Pull out each line in the rows below that contains the string "Viewport", copying every such line in full.

[Records of locating words and elements]

'''

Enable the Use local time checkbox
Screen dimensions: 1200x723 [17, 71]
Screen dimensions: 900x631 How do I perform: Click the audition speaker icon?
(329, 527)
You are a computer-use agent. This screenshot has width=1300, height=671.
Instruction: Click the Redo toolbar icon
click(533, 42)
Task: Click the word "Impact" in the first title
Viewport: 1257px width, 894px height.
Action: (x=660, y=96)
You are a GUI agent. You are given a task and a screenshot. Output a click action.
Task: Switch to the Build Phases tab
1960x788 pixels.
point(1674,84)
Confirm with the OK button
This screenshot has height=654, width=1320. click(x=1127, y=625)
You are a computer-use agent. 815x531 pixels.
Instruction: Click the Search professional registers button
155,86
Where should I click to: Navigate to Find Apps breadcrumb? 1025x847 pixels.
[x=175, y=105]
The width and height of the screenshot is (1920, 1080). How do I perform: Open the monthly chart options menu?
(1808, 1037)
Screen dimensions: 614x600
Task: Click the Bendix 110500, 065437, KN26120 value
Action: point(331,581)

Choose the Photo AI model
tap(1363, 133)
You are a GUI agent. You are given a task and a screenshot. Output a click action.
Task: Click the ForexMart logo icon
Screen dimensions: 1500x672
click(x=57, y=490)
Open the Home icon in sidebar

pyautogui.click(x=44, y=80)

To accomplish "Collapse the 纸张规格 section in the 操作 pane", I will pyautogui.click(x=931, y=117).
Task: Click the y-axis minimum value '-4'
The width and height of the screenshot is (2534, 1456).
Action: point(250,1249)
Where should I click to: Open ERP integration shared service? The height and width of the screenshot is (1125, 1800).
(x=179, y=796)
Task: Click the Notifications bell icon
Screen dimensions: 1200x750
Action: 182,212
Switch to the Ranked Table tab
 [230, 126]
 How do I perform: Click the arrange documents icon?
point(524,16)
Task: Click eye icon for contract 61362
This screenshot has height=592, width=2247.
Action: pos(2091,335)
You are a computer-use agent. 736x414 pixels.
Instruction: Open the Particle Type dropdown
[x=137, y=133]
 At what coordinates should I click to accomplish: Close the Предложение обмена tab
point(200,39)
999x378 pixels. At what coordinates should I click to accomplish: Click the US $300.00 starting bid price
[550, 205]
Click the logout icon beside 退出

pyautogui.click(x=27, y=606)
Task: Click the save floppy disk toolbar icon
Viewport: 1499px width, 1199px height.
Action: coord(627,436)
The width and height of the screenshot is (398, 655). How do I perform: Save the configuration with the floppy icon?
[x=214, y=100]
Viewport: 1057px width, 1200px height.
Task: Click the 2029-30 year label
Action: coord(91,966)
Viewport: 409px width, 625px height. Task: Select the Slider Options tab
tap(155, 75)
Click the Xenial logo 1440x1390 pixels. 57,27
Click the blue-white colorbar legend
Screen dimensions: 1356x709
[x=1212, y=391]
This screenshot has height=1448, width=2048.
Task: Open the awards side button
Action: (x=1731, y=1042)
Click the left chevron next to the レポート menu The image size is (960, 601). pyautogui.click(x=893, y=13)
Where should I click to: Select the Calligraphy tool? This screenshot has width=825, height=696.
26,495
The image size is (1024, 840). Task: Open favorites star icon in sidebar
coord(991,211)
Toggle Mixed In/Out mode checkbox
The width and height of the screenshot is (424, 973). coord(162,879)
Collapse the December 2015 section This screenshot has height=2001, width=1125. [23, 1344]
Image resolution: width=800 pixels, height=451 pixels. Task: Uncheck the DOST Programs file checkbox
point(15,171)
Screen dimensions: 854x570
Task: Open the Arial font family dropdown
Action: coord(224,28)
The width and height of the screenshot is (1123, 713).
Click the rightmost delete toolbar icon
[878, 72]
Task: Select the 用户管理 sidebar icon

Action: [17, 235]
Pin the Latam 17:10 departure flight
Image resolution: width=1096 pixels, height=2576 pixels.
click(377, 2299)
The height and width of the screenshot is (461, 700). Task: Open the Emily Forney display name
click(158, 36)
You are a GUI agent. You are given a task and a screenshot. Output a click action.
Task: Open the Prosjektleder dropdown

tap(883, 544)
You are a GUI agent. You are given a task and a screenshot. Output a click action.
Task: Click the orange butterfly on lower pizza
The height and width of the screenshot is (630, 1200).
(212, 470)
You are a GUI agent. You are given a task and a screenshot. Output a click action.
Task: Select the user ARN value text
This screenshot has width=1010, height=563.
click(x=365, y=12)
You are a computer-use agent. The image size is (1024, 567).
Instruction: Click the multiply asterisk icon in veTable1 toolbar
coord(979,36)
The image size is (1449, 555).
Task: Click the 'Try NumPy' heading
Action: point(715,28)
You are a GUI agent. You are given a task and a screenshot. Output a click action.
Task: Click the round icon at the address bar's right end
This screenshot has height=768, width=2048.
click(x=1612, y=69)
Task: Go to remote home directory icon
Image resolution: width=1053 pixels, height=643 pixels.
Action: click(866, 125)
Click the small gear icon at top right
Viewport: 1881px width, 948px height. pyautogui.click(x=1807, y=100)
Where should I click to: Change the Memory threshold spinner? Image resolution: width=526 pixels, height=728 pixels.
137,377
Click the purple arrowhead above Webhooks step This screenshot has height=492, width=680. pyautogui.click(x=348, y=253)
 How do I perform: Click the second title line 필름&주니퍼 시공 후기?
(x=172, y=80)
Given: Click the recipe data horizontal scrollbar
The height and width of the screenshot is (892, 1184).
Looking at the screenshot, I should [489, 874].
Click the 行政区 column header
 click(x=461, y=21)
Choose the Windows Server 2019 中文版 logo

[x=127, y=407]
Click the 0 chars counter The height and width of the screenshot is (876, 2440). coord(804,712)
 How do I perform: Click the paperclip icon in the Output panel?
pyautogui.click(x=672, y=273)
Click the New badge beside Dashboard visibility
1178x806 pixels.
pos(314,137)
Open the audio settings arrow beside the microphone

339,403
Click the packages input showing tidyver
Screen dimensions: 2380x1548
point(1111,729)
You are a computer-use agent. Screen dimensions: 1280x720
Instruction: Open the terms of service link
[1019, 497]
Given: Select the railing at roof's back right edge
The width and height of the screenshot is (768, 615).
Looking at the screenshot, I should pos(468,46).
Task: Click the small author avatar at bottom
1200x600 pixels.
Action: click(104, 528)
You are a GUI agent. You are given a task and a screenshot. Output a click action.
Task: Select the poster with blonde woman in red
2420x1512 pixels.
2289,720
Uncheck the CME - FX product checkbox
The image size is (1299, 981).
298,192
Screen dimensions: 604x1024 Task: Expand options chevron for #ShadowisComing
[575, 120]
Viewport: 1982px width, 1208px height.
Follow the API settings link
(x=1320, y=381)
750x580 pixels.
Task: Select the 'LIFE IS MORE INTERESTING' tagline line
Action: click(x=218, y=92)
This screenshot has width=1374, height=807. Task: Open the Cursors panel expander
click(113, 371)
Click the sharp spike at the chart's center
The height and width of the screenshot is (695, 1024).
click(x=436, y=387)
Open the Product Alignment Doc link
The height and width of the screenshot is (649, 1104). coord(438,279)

'''

> **Solution for this problem**
Viewport: 1257px width, 894px height.
Viewport: 1499px width, 1199px height.
Viewport: 1057px width, 1200px height.
Viewport: 409px width, 625px height. Task: Select the Slider Options tab
Viewport: 1881px width, 948px height. pyautogui.click(x=1807, y=100)
Viewport: 1982px width, 1208px height.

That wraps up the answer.